═══ DATA
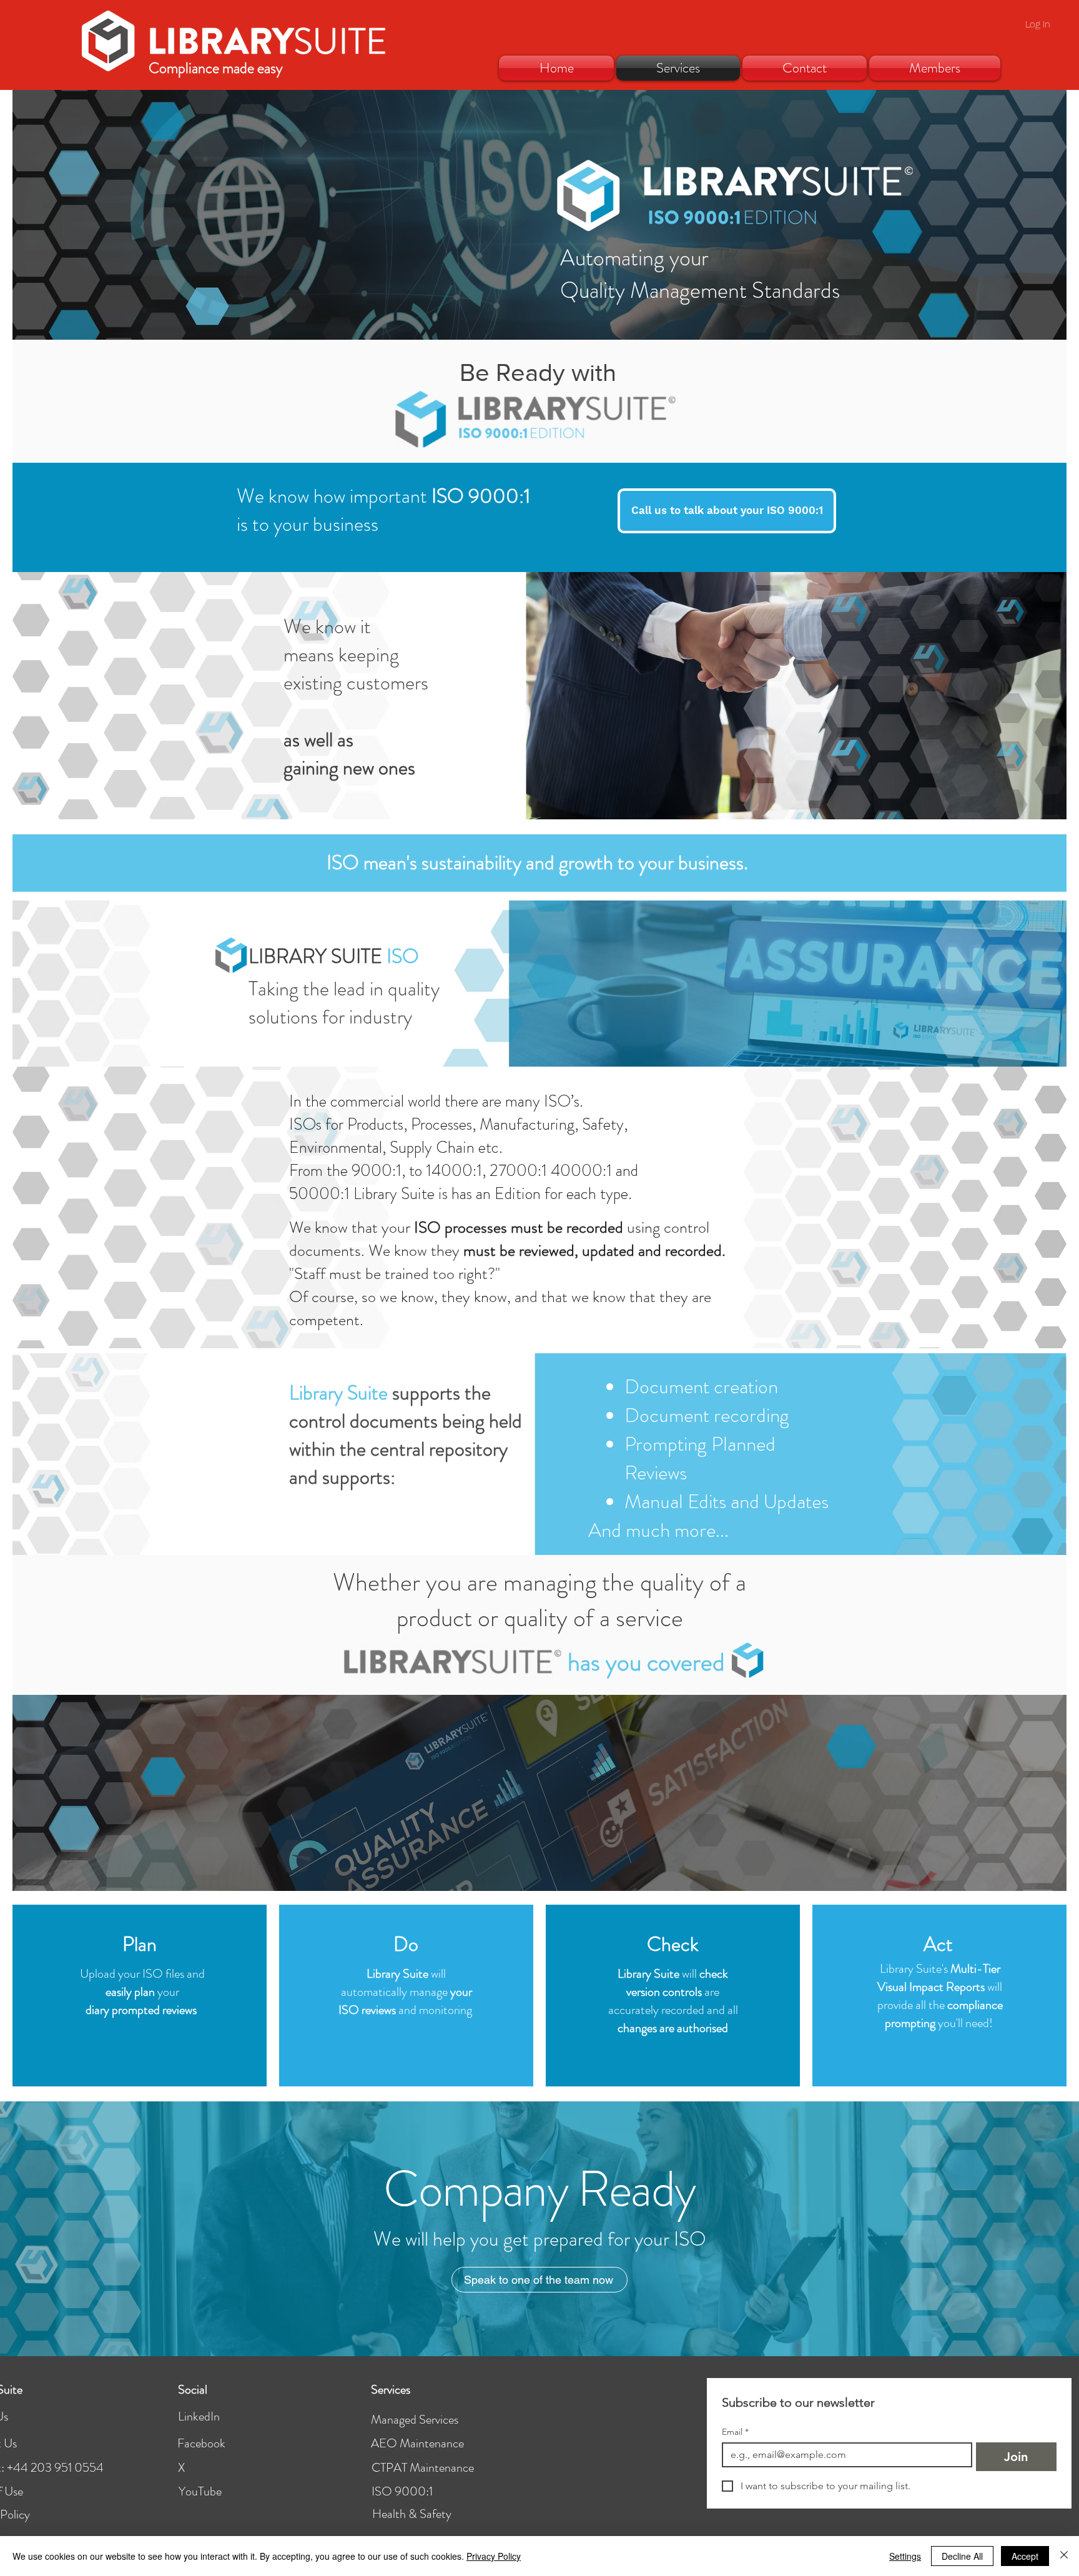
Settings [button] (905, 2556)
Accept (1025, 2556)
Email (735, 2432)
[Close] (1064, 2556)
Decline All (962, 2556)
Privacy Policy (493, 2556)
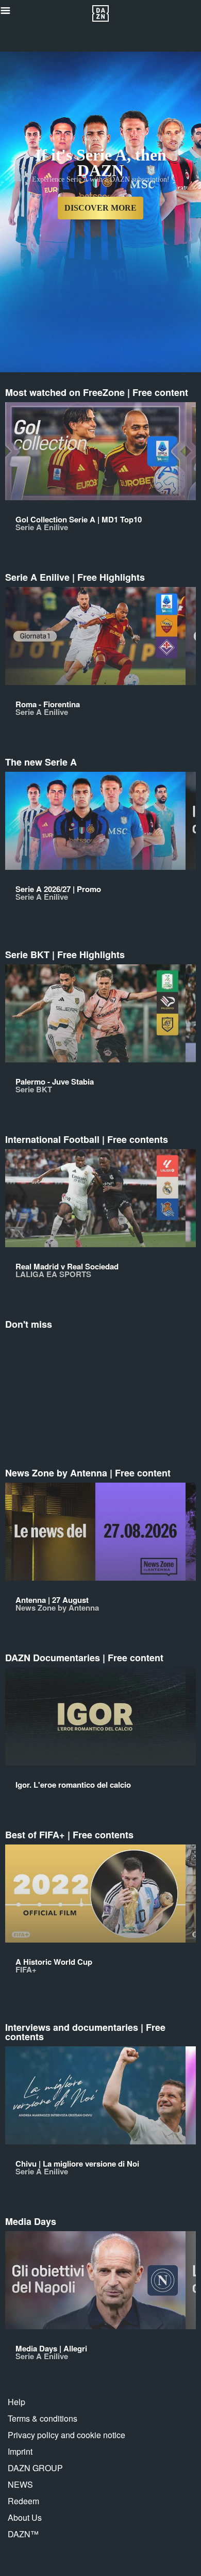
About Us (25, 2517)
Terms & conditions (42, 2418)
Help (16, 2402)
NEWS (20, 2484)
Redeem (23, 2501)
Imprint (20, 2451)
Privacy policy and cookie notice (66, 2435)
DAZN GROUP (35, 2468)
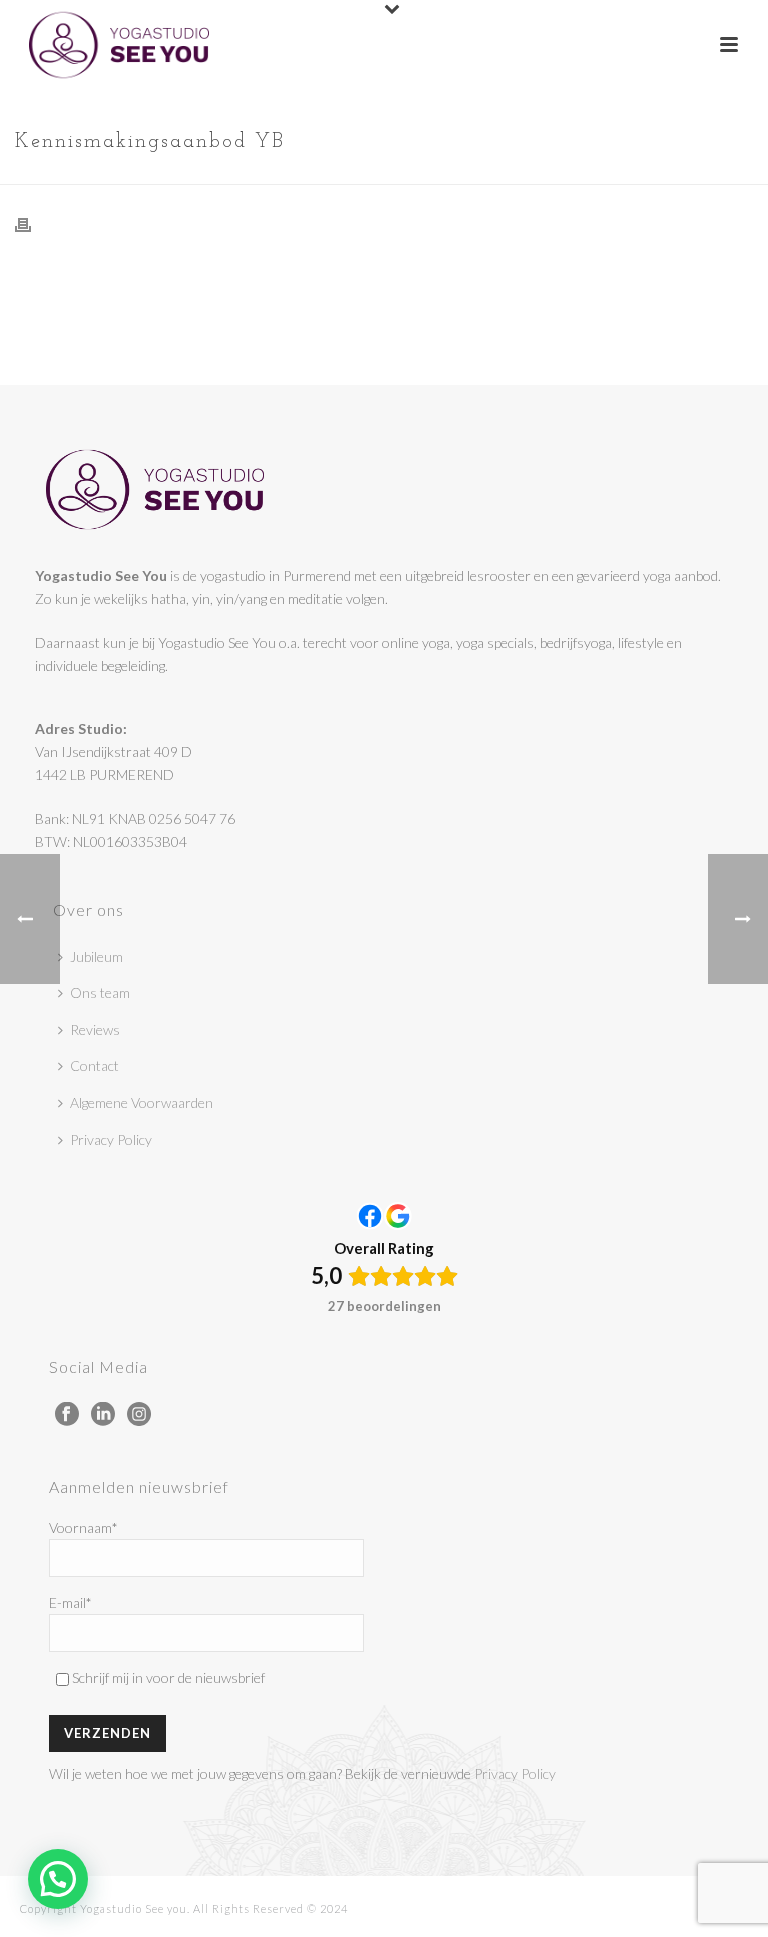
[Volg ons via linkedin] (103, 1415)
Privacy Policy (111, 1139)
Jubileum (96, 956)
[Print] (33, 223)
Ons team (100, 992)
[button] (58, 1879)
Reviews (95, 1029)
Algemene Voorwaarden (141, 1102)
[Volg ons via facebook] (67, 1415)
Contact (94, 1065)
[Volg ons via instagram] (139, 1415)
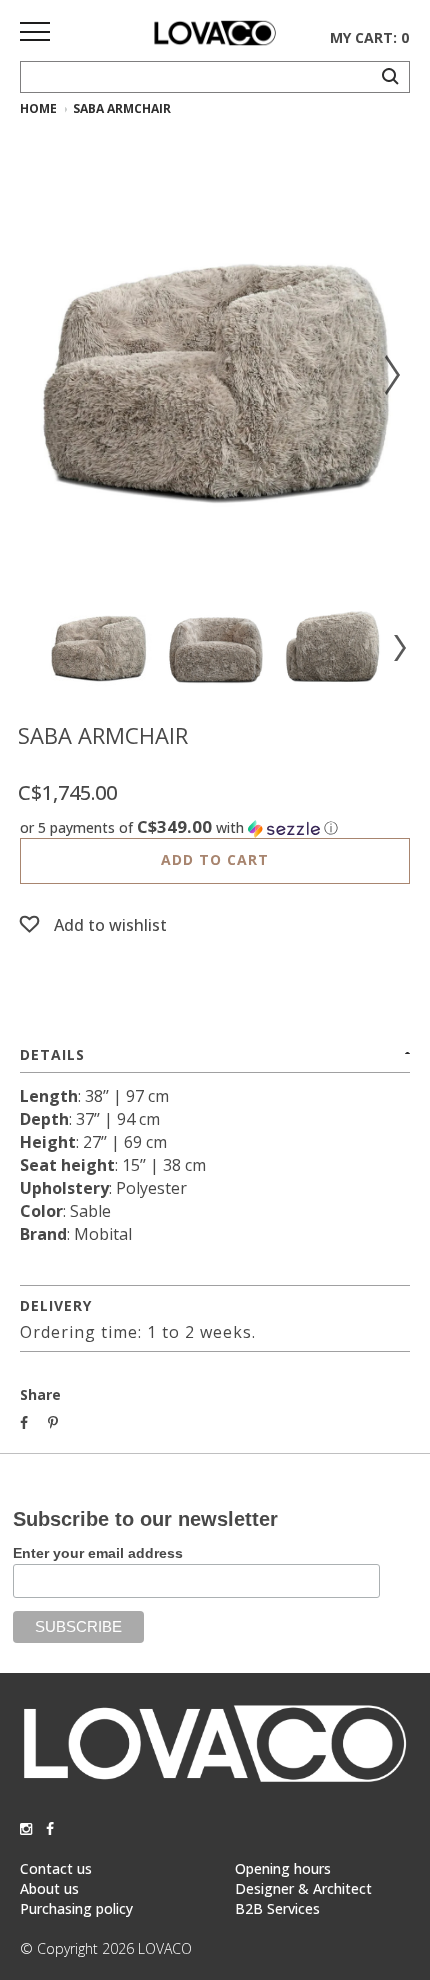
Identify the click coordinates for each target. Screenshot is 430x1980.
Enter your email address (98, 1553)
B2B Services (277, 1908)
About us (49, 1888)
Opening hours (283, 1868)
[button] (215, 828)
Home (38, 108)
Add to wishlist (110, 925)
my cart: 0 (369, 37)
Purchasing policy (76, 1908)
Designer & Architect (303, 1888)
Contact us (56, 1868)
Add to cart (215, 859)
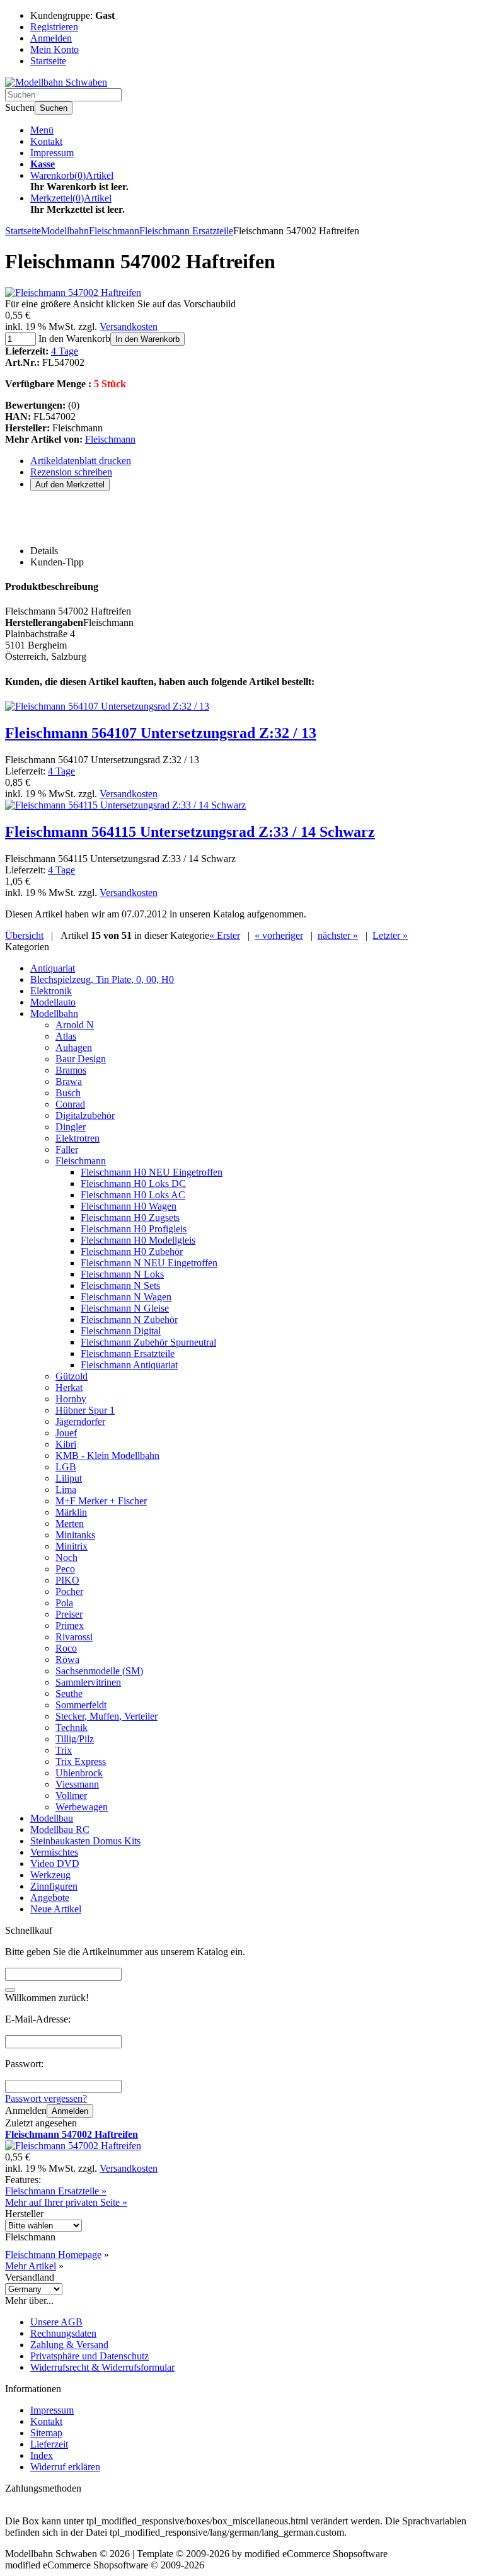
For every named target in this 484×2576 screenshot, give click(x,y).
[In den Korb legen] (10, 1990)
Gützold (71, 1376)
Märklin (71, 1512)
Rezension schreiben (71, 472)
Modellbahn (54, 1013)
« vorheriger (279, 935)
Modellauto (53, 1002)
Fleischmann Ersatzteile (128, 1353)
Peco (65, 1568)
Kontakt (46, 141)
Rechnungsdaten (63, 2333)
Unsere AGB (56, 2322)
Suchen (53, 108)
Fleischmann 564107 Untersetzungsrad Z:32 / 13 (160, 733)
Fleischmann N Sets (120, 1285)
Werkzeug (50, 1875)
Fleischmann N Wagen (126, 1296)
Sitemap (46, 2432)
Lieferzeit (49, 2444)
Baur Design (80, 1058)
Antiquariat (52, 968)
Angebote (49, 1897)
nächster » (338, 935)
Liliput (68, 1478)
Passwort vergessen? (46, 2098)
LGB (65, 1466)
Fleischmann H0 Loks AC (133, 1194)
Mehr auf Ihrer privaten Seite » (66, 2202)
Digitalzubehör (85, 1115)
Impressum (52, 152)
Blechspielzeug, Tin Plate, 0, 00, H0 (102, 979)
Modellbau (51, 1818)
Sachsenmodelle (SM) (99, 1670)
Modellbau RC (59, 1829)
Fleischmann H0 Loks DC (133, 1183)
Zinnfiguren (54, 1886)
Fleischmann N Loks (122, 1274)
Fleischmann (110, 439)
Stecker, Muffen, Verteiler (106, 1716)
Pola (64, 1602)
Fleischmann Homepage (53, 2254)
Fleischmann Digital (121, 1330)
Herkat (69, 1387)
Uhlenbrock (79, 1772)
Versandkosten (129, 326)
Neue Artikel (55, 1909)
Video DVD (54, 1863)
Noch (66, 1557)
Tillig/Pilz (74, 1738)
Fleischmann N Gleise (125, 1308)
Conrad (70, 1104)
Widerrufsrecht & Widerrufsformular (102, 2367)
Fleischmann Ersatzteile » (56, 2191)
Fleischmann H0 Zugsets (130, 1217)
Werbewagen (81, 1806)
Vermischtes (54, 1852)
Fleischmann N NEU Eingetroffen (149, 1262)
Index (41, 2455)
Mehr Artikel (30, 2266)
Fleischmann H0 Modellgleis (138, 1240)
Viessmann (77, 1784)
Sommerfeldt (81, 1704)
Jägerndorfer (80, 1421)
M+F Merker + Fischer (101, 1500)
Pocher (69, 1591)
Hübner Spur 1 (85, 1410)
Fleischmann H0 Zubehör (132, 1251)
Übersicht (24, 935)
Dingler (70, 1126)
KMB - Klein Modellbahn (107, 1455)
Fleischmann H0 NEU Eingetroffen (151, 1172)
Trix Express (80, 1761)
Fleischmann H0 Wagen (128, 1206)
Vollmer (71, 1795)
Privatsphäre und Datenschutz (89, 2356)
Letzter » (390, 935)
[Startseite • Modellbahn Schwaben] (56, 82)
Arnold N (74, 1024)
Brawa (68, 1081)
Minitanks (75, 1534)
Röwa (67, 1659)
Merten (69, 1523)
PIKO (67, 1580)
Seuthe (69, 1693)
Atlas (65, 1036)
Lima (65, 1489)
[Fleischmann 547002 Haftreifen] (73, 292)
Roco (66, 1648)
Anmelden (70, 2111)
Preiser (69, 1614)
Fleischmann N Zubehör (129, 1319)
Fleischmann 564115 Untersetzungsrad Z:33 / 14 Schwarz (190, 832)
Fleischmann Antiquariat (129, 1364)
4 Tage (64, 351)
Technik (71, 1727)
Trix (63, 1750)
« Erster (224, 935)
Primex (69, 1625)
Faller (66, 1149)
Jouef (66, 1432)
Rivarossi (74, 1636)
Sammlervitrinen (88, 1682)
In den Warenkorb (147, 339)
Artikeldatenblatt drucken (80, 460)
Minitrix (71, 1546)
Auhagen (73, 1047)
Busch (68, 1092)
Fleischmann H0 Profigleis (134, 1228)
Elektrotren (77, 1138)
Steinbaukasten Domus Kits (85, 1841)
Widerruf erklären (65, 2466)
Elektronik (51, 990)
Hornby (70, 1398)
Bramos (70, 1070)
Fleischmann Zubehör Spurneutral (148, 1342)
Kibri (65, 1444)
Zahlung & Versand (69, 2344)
══════
YOUR TASK:
Look above for the line with "vorheriger (279, 935)" and the line with "Mehr auf Ihrer". Write out those two lines and all the lines between them, exactly, and no others.

ANSWER TO THIS EXERCISE:
« vorheriger (279, 935)
Modellauto (53, 1002)
Fleischmann Ersatzteile (128, 1353)
Peco (65, 1568)
Kontakt (46, 141)
Rechnungsdaten (63, 2333)
Unsere AGB (56, 2322)
Suchen (53, 108)
Fleischmann 564107 Untersetzungsrad Z:32 / 13 (160, 733)
Fleischmann N Sets (120, 1285)
Werkzeug (50, 1875)
Fleischmann N Wagen (126, 1296)
Sitemap (46, 2432)
Lieferzeit (49, 2444)
Baur Design (80, 1058)
Antiquariat (52, 968)
Angebote (49, 1897)
nächster » (338, 935)
Liliput (68, 1478)
Passwort vergessen? (46, 2098)
LGB (65, 1466)
Fleischmann H0 Loks AC (133, 1194)
Mehr auf Ihrer privaten Seite » (66, 2202)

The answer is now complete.